'It was eye-opening and heart breaking'

From left are Michelle Owen, Heather Bryson and Bruce Smith. They played a family of four, including a baby. Owen and Bryson played 13-year-old girls, sisters of Smith. He played a 21-year-old fulltime college student during the poverty simulation. [AARON LITTLE | Press Gazette]

MILTON — The Health Department of Santa Rosa recently conducted a poverty simulation at the Santa Rosa County auditorium with nonprofit Santa Rosa County Bridges Out of Poverty.

During the simulation, participants played people in real situations trying to support their families.

The simulation used fake money, transportation vouchers and cards that change the participants’ scenario such as losing a job or being robbed. The goal is to use various social services to maintain employment, housing and food supply for the family.

Bruce Smith played 21-year-old Pablo Perez living with his two 13-year-old sisters, Patricia and Penelope. They were played by Michelle Owen and Heather Bryson, respectively. The three had no parents to help and a baby to care for.

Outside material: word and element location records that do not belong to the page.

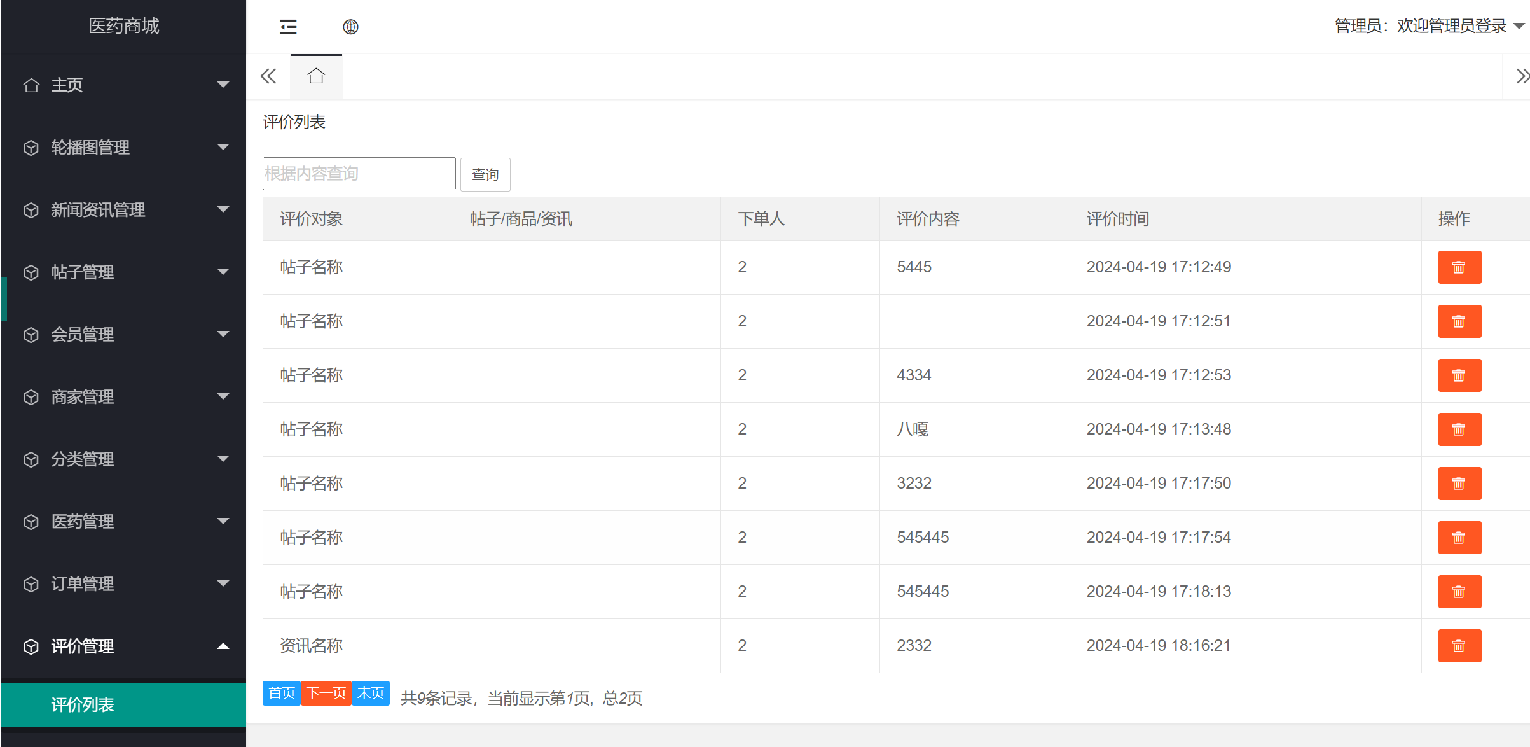The image size is (1530, 747).
Task: Delete the review timestamped 2024-04-19 17:12:49
Action: click(x=1459, y=267)
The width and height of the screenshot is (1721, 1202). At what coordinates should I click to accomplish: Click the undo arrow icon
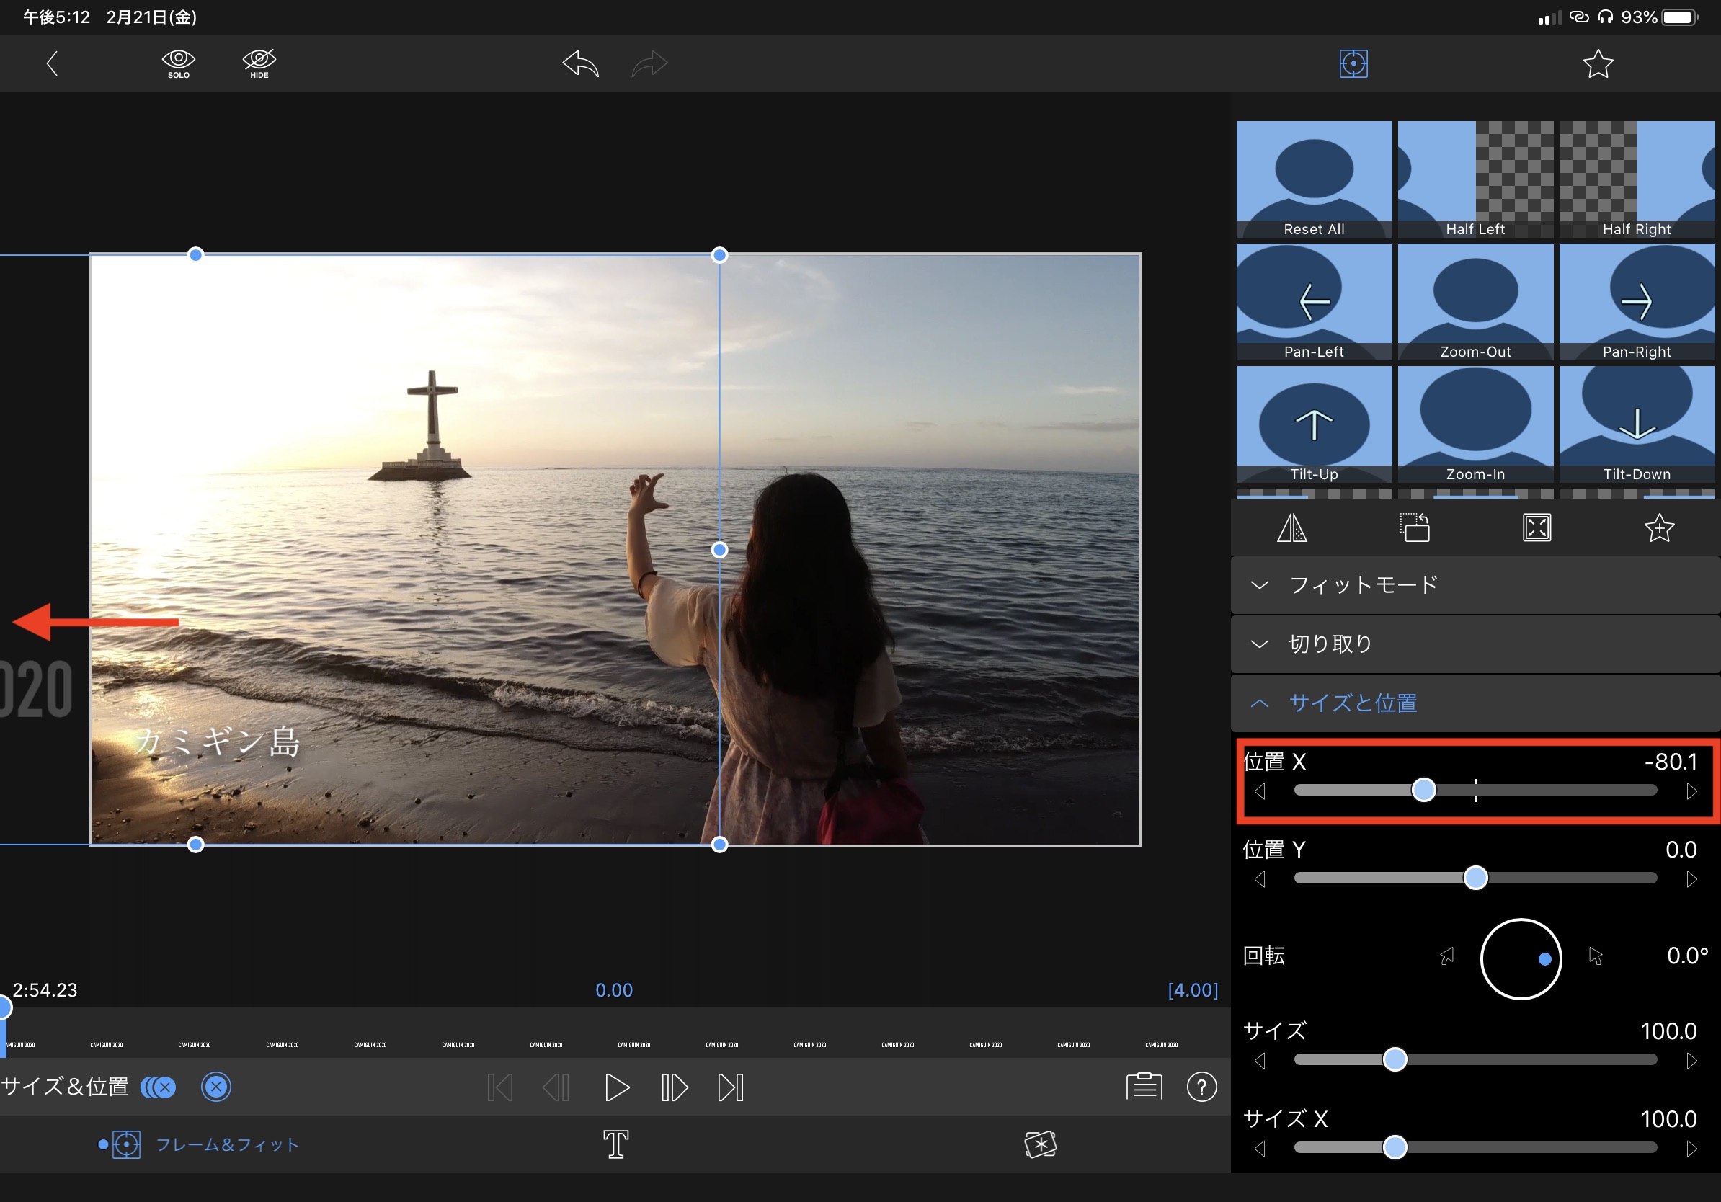coord(581,64)
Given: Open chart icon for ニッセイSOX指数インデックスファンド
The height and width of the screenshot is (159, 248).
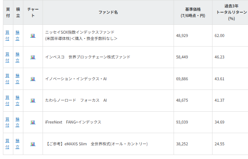Looking at the screenshot, I should tap(33, 35).
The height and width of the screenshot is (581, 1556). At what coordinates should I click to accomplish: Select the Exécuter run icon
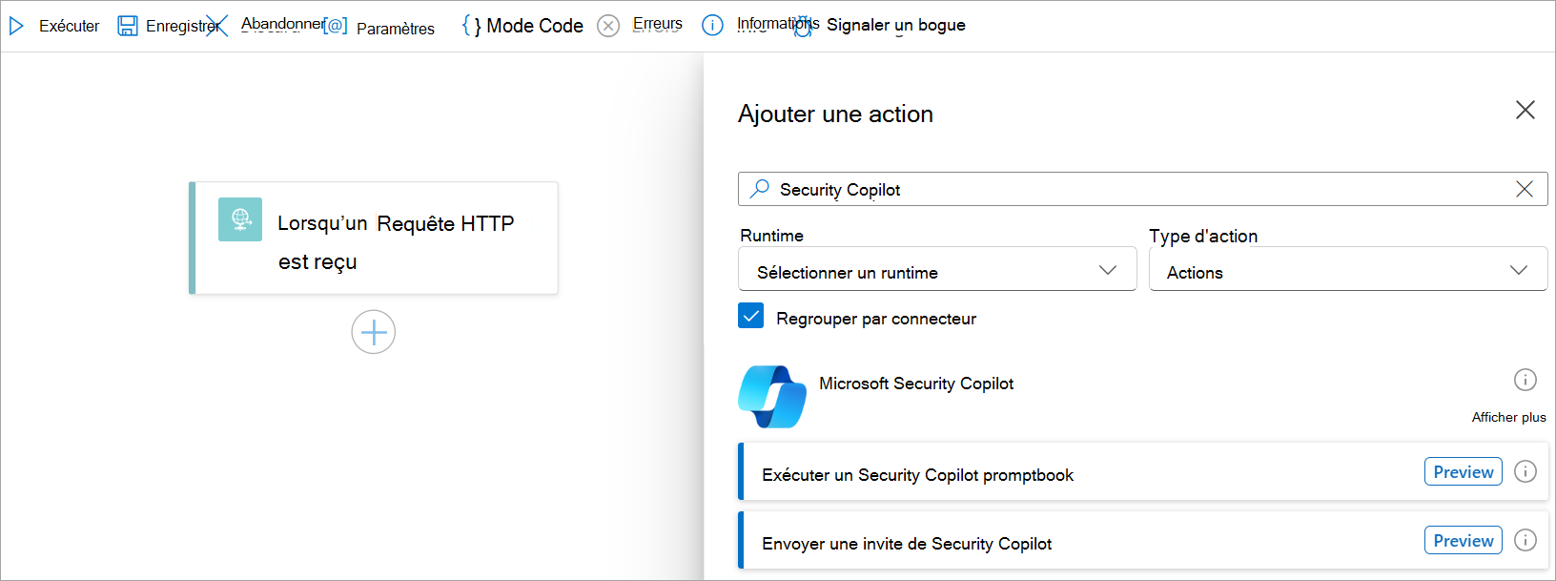tap(15, 26)
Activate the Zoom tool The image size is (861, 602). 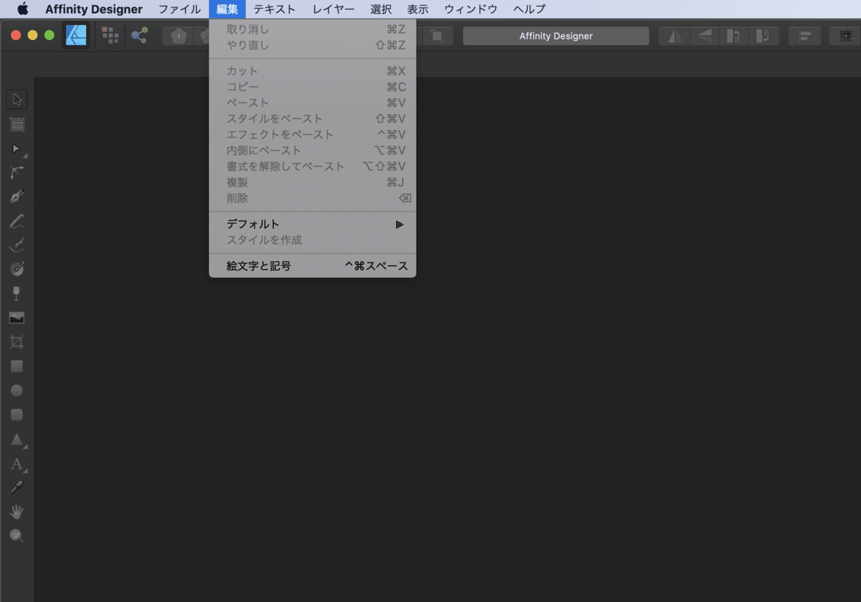point(17,535)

In the simulation, Owen and Bryson tried to contribute to the family while attending school; Smith attended college fulltime while selling blood to buy things the family needed.

Smith, who taught English, speech and debate for 30 years, said he knows what it’s like to grow up poor as one of 12 children in his Atlanta family.

His parents were too proud, Smith said, to accept help from the government, but would accept food from neighbors.

"I know powdered milk and government cheese," he said.

Bridges President Karen Barber raised her two children, she said, as a single mother who watched her complete her master’s degree.

"They hear from me all the time ask ‘What is your integrity worth?’" Barber said. However, Barber learned the term "situational ethics" following her first poverty simulation playing a teen father.

"I was 17 years old and had a girlfriend and a baby," she said. During the simulation she was overpaid.

"I kept it because I had a girlfriend and a baby and needed food," she said. "The high road is a luxury."

Participants also played roles such as the service providers, utility departments and teachers.

The participant playing the power utility company said he had to issue three notices of shutting off power.

Ashlee Turner, a health educator with the Florida Department of Health Santa Rosa, played a teacher. During the simulation, she had to ask students for money to pay for field trips and Valentine’s Day events but often students could not afford them.

"It’s hard to focus with crisis after crisis," she said. "It was eye-opening and heart breaking because you want to help."